One of the most rudimentary of security controls, MFA, for example, is often resisted fiercely at many levels in organisations for causing friction.
Crowdstrike giving ammunition to those resistant to EDR or other security toolings will help nobody in the industry, other than sales people no doubt already preparing their “robust alternative to Crowdstrike” pitches.
The incident also raises questions about the risk of automatic software updates at such scale. Disabling them may cause failures in some security audits and cyber insurance policy challenges, but the risk of not testing updates in a small test circle first is significant. (You can join that debate here.)

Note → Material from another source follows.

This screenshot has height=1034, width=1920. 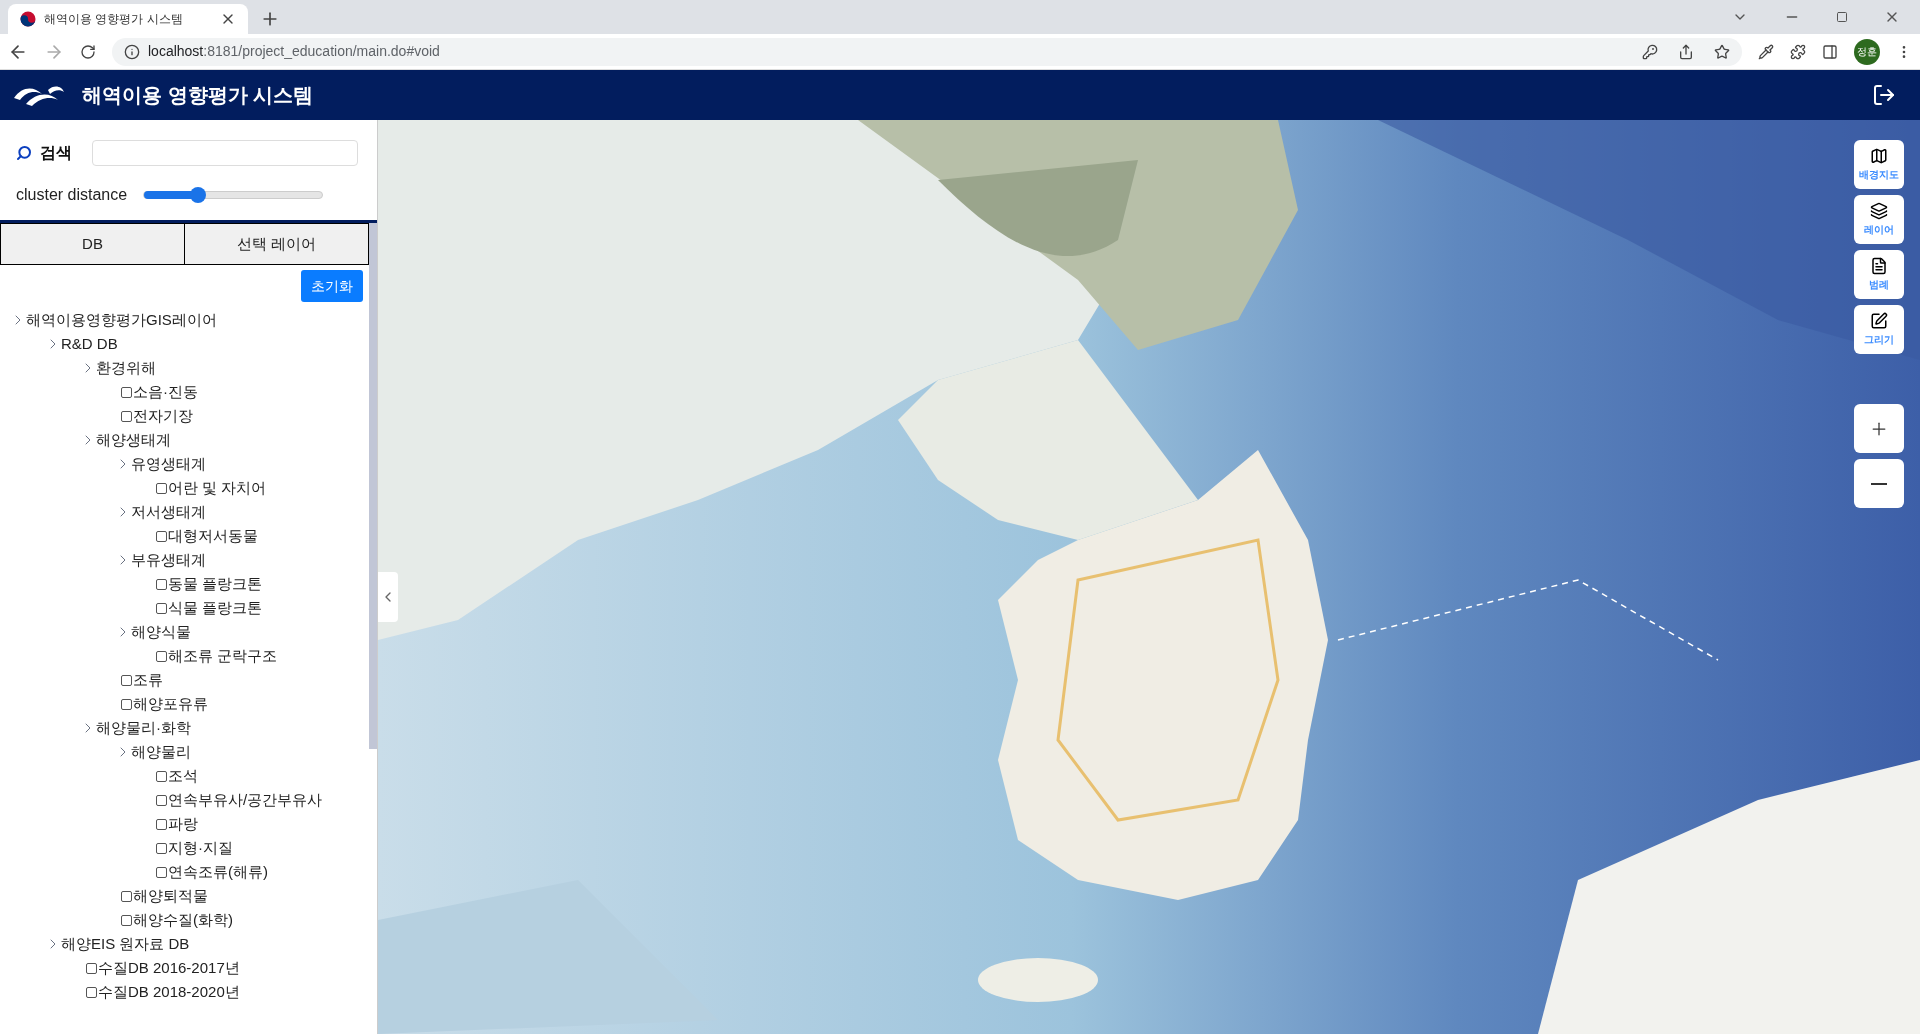 What do you see at coordinates (148, 680) in the screenshot?
I see `layer-label: 조류` at bounding box center [148, 680].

Crowdstrike has 62 of the Fortune 100 as customers and has been growing rapidly – it reported $3.65 billion in ARR last month; up 33% year over year (68% of its customers are in the US ) Some of its customers have its agent installed on tens, even hundreds of thousands of their endpoints.
CEO George Kurtz said, with no hint of apology: “CrowdStrike is actively working with customers impacted by a defect found in a single content update for Windows hosts. Mac and Linux hosts are not impacted.
“This is not a security incident or cyberattack. The issue has been identified, isolated and a fix has been deployed,” he said.
“ We refer customers to the support portal for the latest updates and will continue to provide complete and continuous updates on our website. We further recommend organizations ensure they’re communicating with CrowdStrike representatives through official channels. Our team is fully mobilized to ensure the security and stability of CrowdStrike customers.”
Spare a moment, meanwhile, for those at the coalface of recovery.
"Fixing this CrowdStrike issue will require basically a human visit to every machine. Some of the machines will not be able to get into the recovery environment, and require a USB stick boot. Centrally fixing this is not possible it happens before anything loads" suggested the security expert who posts as @swiftonsecurity. "This is a real Black Swan Event, though it has happened on smaller scales before and is a known risk of doing things with kernel drivers."